═══ SUPPLIED DATA

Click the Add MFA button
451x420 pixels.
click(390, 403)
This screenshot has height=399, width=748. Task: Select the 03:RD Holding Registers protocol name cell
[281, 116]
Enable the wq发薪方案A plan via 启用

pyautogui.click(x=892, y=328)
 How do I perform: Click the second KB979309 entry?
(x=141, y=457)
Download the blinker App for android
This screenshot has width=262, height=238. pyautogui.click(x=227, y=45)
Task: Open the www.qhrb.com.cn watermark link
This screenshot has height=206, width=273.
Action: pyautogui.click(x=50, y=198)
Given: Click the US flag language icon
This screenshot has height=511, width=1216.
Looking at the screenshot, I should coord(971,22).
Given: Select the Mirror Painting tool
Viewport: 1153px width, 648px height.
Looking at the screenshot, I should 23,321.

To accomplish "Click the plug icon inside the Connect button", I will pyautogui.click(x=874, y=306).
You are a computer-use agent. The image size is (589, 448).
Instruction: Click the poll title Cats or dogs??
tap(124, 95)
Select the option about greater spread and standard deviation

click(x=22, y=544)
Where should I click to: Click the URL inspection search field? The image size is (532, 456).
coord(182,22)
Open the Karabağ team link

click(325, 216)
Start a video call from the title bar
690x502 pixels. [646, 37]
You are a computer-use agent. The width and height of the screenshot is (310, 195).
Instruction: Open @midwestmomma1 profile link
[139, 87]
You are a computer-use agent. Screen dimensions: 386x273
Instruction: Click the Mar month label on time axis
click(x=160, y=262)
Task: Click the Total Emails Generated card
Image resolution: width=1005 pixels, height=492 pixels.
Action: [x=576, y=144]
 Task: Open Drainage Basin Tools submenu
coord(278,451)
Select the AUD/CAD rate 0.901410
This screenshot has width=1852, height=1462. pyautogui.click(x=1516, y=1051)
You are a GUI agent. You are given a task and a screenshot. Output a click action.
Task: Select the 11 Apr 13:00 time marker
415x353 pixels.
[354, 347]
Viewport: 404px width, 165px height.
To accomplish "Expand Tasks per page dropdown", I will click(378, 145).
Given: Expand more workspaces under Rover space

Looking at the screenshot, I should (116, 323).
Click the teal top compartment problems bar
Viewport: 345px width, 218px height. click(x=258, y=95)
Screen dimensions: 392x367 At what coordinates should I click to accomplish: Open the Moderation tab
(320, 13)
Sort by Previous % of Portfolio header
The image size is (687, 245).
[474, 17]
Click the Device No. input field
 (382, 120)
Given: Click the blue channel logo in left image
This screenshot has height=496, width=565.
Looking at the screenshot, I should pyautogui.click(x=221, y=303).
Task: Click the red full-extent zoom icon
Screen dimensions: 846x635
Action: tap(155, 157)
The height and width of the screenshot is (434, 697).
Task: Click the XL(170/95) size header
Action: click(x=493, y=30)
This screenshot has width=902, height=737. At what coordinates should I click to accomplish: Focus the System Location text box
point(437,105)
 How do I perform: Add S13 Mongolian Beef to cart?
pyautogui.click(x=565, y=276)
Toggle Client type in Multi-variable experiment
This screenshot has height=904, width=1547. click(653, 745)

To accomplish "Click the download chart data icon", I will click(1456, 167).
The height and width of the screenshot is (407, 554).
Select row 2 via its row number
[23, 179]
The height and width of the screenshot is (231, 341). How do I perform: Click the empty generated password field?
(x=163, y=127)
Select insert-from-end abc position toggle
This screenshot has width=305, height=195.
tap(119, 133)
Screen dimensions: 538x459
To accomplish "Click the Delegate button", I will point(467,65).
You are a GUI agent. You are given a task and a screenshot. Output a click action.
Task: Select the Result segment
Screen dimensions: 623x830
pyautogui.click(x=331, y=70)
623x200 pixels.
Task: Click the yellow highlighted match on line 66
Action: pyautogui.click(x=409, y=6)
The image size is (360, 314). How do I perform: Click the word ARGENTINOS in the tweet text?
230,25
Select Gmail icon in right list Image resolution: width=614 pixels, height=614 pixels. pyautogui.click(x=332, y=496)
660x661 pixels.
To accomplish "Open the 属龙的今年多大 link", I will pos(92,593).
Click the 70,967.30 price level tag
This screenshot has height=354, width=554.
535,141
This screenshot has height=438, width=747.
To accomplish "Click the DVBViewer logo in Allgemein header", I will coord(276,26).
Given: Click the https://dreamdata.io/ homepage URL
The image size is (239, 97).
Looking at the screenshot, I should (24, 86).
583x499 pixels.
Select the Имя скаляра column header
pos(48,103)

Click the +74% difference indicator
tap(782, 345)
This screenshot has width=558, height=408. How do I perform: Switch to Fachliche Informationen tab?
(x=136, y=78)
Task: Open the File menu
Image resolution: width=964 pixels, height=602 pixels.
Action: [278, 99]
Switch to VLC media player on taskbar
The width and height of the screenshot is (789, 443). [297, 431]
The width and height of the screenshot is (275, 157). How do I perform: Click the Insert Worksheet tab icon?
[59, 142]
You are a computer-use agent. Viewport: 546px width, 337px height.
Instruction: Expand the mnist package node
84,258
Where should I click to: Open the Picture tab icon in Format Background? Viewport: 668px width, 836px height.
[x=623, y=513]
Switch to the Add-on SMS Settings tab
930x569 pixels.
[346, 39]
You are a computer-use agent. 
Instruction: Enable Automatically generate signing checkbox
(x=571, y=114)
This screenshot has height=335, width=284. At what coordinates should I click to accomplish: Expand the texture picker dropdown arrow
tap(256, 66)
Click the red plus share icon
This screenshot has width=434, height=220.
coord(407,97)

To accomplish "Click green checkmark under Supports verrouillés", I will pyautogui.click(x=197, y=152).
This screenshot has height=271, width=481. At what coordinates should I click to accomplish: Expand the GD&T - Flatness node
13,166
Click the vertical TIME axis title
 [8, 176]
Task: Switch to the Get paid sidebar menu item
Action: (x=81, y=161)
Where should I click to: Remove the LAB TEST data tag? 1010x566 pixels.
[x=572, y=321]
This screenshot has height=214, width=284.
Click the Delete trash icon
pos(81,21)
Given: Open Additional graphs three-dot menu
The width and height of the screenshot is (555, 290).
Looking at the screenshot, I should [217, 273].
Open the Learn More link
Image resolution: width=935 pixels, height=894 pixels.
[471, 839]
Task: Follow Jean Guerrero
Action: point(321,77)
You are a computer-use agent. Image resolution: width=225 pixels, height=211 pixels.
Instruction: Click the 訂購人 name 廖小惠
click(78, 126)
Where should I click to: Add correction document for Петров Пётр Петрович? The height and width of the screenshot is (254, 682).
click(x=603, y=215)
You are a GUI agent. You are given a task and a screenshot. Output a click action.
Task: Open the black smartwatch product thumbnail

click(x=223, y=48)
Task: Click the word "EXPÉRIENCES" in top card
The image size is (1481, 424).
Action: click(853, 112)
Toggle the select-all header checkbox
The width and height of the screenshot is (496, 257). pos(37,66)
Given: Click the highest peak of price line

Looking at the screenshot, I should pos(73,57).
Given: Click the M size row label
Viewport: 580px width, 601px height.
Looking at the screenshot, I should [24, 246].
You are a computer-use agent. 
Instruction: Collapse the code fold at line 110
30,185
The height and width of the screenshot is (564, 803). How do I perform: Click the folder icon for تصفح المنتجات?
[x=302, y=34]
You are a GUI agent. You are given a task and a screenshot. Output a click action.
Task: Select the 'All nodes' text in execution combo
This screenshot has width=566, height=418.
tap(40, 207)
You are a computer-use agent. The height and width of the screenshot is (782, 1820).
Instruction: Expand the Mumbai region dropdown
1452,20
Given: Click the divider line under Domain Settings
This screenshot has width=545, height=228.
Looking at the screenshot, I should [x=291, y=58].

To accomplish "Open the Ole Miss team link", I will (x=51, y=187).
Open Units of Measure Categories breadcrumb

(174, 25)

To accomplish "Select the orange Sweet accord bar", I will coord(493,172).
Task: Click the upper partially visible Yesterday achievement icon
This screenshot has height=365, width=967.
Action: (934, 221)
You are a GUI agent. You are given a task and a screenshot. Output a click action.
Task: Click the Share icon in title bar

══════

### ABOUT THIS TASK
From the entries above, pull out each line that includes "Settings".

### RESULT OF THIS EXERCISE
Switch to the Add-on SMS Settings tab
Given: Click the divider line under Domain Settings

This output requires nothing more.